_TASK OBJECTIVE_
Copy out every item below word for word, keeping each line unchanged.

_RECORDS FOR THIS EXERCISE_
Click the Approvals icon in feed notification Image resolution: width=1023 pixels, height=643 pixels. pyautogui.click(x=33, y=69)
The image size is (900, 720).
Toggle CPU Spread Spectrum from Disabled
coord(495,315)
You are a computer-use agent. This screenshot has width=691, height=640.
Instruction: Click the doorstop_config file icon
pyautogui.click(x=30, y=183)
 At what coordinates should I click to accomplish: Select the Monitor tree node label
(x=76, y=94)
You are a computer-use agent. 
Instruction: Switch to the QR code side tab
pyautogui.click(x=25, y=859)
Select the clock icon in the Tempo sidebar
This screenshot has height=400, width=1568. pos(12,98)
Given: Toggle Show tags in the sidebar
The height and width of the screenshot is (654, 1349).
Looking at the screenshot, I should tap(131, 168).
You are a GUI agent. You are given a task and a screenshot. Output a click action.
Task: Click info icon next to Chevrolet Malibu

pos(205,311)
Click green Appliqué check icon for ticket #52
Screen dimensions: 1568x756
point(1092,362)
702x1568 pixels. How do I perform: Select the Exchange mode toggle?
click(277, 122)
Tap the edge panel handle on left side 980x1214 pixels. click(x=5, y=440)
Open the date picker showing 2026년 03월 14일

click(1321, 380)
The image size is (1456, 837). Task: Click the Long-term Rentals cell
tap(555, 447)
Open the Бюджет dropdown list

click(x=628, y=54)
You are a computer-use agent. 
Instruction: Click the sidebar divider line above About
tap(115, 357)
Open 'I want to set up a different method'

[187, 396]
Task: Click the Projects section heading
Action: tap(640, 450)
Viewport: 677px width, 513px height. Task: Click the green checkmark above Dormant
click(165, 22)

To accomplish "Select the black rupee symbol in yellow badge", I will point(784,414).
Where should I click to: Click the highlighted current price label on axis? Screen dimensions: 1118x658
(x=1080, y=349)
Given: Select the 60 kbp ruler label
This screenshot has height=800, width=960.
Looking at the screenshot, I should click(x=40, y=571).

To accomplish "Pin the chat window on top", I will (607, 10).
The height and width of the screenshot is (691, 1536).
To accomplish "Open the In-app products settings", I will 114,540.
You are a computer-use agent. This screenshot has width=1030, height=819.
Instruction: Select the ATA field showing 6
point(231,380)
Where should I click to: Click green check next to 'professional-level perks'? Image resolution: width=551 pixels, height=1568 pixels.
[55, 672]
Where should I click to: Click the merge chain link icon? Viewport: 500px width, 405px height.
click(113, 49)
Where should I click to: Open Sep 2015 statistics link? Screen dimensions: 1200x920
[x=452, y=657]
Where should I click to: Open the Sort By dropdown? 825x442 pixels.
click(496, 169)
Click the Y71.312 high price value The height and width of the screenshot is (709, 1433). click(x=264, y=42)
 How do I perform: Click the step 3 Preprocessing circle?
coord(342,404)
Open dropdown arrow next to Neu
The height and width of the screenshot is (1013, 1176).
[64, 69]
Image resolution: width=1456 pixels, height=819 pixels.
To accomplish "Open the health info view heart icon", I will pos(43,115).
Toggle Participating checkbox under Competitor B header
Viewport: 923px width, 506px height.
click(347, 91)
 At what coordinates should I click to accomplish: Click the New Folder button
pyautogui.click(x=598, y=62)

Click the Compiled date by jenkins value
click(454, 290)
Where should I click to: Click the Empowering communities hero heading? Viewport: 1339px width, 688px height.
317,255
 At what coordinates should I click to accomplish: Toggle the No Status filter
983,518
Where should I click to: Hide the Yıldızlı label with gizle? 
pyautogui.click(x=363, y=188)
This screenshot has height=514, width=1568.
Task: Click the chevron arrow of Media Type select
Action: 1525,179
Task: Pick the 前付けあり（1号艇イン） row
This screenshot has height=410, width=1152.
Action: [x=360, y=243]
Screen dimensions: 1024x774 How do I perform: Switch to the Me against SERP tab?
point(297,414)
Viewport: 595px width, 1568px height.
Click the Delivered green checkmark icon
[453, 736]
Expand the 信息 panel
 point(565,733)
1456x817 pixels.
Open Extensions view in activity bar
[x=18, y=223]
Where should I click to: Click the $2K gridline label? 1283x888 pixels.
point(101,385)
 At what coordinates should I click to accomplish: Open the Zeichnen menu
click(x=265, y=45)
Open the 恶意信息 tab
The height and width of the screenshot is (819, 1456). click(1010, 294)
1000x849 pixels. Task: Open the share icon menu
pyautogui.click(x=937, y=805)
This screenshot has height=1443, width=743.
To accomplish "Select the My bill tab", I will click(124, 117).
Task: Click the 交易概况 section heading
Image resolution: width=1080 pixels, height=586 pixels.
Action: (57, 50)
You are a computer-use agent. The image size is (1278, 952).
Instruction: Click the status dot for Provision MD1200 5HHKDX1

_FULL OUTPUT_
Click the Approvals icon in feed notification Image resolution: width=1023 pixels, height=643 pixels. pyautogui.click(x=33, y=69)
The image size is (900, 720).
Toggle CPU Spread Spectrum from Disabled
coord(495,315)
You are a computer-use agent. This screenshot has width=691, height=640.
Instruction: Click the doorstop_config file icon
pyautogui.click(x=30, y=183)
 At what coordinates should I click to accomplish: Select the Monitor tree node label
(x=76, y=94)
You are a computer-use agent. 
Instruction: Switch to the QR code side tab
pyautogui.click(x=25, y=859)
Select the clock icon in the Tempo sidebar
This screenshot has height=400, width=1568. pos(12,98)
Given: Toggle Show tags in the sidebar
The height and width of the screenshot is (654, 1349).
Looking at the screenshot, I should tap(131, 168).
You are a GUI agent. You are given a task and a screenshot. Output a click action.
Task: Click info icon next to Chevrolet Malibu

pos(205,311)
Click green Appliqué check icon for ticket #52
Screen dimensions: 1568x756
point(1092,362)
702x1568 pixels. How do I perform: Select the Exchange mode toggle?
click(277, 122)
Tap the edge panel handle on left side 980x1214 pixels. click(x=5, y=440)
Open the date picker showing 2026년 03월 14일

click(1321, 380)
The image size is (1456, 837). Task: Click the Long-term Rentals cell
tap(555, 447)
Open the Бюджет dropdown list

click(x=628, y=54)
You are a computer-use agent. 
Instruction: Click the sidebar divider line above About
tap(115, 357)
Open 'I want to set up a different method'

[187, 396]
Task: Click the Projects section heading
Action: tap(640, 450)
Viewport: 677px width, 513px height. Task: Click the green checkmark above Dormant
click(165, 22)

To accomplish "Select the black rupee symbol in yellow badge", I will point(784,414).
Where should I click to: Click the highlighted current price label on axis? Screen dimensions: 1118x658
(x=1080, y=349)
Given: Select the 60 kbp ruler label
This screenshot has height=800, width=960.
Looking at the screenshot, I should click(x=40, y=571).

To accomplish "Pin the chat window on top", I will (607, 10).
The height and width of the screenshot is (691, 1536).
To accomplish "Open the In-app products settings", I will 114,540.
You are a computer-use agent. This screenshot has width=1030, height=819.
Instruction: Select the ATA field showing 6
point(231,380)
Where should I click to: Click green check next to 'professional-level perks'? Image resolution: width=551 pixels, height=1568 pixels.
[55, 672]
Where should I click to: Click the merge chain link icon? Viewport: 500px width, 405px height.
click(113, 49)
Where should I click to: Open Sep 2015 statistics link? Screen dimensions: 1200x920
[x=452, y=657]
Where should I click to: Open the Sort By dropdown? 825x442 pixels.
click(496, 169)
Click the Y71.312 high price value The height and width of the screenshot is (709, 1433). click(x=264, y=42)
 How do I perform: Click the step 3 Preprocessing circle?
coord(342,404)
Open dropdown arrow next to Neu
The height and width of the screenshot is (1013, 1176).
[64, 69]
Image resolution: width=1456 pixels, height=819 pixels.
To accomplish "Open the health info view heart icon", I will pos(43,115).
Toggle Participating checkbox under Competitor B header
Viewport: 923px width, 506px height.
click(347, 91)
 At what coordinates should I click to accomplish: Click the New Folder button
pyautogui.click(x=598, y=62)

Click the Compiled date by jenkins value
click(454, 290)
Where should I click to: Click the Empowering communities hero heading? Viewport: 1339px width, 688px height.
317,255
 At what coordinates should I click to accomplish: Toggle the No Status filter
983,518
Where should I click to: Hide the Yıldızlı label with gizle? 
pyautogui.click(x=363, y=188)
This screenshot has height=514, width=1568.
Task: Click the chevron arrow of Media Type select
Action: 1525,179
Task: Pick the 前付けあり（1号艇イン） row
This screenshot has height=410, width=1152.
Action: [x=360, y=243]
Screen dimensions: 1024x774 How do I perform: Switch to the Me against SERP tab?
point(297,414)
Viewport: 595px width, 1568px height.
Click the Delivered green checkmark icon
[453, 736]
Expand the 信息 panel
 point(565,733)
1456x817 pixels.
Open Extensions view in activity bar
[x=18, y=223]
Where should I click to: Click the $2K gridline label? 1283x888 pixels.
point(101,385)
 At what coordinates should I click to accomplish: Open the Zeichnen menu
click(x=265, y=45)
Open the 恶意信息 tab
The height and width of the screenshot is (819, 1456). click(1010, 294)
1000x849 pixels. Task: Open the share icon menu
pyautogui.click(x=937, y=805)
This screenshot has height=1443, width=743.
To accomplish "Select the My bill tab", I will click(124, 117).
Task: Click the 交易概况 section heading
Image resolution: width=1080 pixels, height=586 pixels.
Action: (57, 50)
You are a computer-use agent. The image size is (1278, 952).
Instruction: Click the status dot for Provision MD1200 5HHKDX1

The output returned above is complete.